Chinese President talks energy in Trinidad
TRINIDAD: Chinese President Xi Jinping held talks on the Asian
giant’s energy needs with leaders of Trinidad and Tobago, as he prepared
to wrap up Sunday his first stop on a regional tour.
“We both agree to actively advance cooperation in key areas such
infrastructure development, energy and minerals and also to continue to
advance our cooperation in new areas of mutual and beneficial
cooperation such as agriculture, telecommunications and new energy,” Xi
told reporters after talks with Prime Minister Kamla Persad-Bissessar
and President Anthony Carmona.
“Today is a historical day in for us,” Persad-Bissessar said, hailing
this landmark first visit by a Chinese president to her Caribbean nation
of 1.3 million, a former British colony just off Venezuela’s coast.
She stressed that China was a “key business partner and potential new
market” that was increasingly involved in Trinidad’s energy sector.
“Today we have signed a number of agreements with China.

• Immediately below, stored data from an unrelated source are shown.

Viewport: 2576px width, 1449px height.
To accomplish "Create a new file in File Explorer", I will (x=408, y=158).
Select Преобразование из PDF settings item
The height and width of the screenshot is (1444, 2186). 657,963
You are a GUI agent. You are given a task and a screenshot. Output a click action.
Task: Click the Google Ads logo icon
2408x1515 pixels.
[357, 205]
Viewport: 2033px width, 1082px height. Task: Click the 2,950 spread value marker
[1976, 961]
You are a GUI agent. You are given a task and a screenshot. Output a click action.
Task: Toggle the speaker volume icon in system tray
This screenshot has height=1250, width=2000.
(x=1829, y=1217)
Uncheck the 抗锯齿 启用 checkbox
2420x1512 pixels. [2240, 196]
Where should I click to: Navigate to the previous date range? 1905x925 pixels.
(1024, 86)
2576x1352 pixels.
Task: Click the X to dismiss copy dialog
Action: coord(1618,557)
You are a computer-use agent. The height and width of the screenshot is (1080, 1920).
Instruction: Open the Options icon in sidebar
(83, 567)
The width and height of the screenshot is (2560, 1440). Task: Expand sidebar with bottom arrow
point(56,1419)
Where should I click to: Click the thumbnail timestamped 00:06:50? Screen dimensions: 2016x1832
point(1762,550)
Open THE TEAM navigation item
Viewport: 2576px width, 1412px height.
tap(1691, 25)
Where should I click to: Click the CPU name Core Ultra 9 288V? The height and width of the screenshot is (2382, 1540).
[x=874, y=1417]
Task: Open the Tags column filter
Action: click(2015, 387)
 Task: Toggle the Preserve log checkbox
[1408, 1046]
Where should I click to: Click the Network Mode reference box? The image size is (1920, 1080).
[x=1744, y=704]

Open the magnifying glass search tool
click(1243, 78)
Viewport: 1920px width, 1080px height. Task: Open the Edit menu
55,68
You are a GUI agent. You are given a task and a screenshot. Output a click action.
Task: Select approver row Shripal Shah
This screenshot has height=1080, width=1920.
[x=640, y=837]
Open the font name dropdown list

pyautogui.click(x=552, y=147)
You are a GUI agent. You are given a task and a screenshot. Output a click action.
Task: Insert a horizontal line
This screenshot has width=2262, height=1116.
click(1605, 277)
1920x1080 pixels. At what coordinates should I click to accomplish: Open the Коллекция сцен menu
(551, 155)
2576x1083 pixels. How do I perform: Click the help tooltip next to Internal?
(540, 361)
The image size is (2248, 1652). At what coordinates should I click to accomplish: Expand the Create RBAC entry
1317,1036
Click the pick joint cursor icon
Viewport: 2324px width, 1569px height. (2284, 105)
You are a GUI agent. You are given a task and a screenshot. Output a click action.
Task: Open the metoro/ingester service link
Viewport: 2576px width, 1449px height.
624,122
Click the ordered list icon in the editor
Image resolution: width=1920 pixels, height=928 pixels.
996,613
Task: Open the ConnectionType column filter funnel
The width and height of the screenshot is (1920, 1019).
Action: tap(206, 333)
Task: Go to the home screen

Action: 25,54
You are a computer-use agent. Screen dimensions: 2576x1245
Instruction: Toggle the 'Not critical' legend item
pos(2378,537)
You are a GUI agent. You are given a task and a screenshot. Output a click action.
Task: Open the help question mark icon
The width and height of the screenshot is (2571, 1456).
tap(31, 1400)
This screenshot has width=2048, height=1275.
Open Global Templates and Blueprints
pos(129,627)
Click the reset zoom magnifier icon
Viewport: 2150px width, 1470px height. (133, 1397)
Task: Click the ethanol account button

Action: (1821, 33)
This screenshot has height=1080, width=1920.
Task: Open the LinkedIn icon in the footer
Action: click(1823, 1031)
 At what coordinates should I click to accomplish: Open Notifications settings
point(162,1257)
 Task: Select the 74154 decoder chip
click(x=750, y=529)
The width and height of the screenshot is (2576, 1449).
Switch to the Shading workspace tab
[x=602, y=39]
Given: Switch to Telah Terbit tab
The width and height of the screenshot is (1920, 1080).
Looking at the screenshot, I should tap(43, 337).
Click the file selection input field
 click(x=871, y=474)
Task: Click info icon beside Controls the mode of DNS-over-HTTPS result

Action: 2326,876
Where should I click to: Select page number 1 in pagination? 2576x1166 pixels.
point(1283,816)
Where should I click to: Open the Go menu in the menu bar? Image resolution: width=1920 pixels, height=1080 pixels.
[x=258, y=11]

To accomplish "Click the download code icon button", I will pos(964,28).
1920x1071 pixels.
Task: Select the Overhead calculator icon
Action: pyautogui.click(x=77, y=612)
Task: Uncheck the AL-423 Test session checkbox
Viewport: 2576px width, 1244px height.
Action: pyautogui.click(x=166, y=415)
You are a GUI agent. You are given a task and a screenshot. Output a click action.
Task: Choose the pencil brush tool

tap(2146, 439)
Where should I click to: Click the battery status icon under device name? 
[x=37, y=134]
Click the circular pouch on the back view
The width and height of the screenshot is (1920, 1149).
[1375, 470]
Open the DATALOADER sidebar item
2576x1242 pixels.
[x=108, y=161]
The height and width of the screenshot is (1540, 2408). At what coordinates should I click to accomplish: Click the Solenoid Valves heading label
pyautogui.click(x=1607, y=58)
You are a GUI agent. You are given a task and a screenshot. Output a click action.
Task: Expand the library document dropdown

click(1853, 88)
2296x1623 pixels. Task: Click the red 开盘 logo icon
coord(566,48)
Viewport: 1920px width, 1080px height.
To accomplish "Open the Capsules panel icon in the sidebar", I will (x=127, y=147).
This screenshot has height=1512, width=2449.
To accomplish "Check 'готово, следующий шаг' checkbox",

In this regard, we seek to deepen bilateral collaboration in the
areas of trade and investment, energy, technical cooperation and
cultural exchanges,” Persad-Bissessar added.
Trinidad, which has vast oil resources as well as natural gas, earns
40 percent of its income from the energy sector, which makes up 80
percent of its exports, according to government data.
“Coal, as you know, is not the cleanest fuel and this has impacted on
the environment in China,” Ramnarine told reporters.
“There is a strategy in China to move the country away from coal and
toward (cleaner) natural gas.”
Xi, who arrived here on the first leg of a Latin America and
Caribbean tour aiming to strengthen Beijing’s trade ties in the region,
heads to Costa Rica and Mexico, ahead of a June 7-8 summit with US
President Barack Obama in California.